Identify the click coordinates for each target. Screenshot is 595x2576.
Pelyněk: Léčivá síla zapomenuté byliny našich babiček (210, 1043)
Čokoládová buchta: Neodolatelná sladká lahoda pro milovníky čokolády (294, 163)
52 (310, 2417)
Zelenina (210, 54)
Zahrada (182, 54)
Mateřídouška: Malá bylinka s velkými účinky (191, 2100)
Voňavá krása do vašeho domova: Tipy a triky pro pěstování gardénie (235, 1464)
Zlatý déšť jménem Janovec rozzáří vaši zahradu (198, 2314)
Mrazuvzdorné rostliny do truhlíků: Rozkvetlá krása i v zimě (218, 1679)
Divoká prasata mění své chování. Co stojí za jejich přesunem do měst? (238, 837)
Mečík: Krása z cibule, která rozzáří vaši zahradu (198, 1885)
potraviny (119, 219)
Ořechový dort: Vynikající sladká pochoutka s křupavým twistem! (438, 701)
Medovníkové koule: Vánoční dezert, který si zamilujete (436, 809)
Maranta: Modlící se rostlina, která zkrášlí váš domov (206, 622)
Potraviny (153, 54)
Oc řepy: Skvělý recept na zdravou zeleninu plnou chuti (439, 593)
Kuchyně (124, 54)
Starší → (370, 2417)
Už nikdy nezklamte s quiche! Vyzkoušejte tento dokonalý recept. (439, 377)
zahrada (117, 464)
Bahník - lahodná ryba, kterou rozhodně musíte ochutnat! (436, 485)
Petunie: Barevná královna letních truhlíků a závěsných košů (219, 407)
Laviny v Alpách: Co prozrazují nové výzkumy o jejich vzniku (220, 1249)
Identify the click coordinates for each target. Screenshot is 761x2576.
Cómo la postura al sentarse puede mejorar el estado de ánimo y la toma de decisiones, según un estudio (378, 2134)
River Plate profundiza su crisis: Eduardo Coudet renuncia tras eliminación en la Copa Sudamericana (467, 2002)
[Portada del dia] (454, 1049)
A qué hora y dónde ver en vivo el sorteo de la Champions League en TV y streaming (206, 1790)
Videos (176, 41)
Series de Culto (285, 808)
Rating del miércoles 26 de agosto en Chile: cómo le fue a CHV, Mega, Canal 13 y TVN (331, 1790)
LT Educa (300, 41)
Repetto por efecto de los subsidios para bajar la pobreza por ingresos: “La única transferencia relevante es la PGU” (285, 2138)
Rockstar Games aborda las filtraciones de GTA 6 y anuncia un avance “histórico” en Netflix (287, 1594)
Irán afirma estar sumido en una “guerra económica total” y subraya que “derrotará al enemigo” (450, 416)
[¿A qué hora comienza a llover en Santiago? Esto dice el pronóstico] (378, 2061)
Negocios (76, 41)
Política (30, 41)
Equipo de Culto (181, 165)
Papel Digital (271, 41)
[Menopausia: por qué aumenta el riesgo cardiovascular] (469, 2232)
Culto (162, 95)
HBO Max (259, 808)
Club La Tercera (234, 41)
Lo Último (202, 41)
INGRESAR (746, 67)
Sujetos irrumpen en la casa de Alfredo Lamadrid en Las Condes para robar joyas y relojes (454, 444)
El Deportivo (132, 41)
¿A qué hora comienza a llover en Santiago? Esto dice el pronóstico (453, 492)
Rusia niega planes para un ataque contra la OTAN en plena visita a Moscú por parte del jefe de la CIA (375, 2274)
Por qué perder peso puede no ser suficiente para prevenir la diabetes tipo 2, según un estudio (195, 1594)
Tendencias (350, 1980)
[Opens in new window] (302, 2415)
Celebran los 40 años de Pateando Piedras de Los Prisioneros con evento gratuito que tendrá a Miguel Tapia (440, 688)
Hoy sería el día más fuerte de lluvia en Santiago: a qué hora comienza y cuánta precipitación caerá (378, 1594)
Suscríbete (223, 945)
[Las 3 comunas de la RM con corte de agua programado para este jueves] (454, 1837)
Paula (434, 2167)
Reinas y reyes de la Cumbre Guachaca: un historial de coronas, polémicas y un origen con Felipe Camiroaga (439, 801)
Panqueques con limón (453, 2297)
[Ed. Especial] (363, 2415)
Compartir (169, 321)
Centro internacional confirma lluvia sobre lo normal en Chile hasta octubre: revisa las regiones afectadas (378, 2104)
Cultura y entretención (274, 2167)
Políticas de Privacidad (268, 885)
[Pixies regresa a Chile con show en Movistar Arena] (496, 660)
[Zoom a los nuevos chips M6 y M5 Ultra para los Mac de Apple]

** About this task **
Please return every line of the records that contains the word "coordinates".

** Solution for this problem **
Identify the click coordinates for each target. Screenshot is 595x2576.
Identify the click coordinates for each target. Screenshot is 761x2576.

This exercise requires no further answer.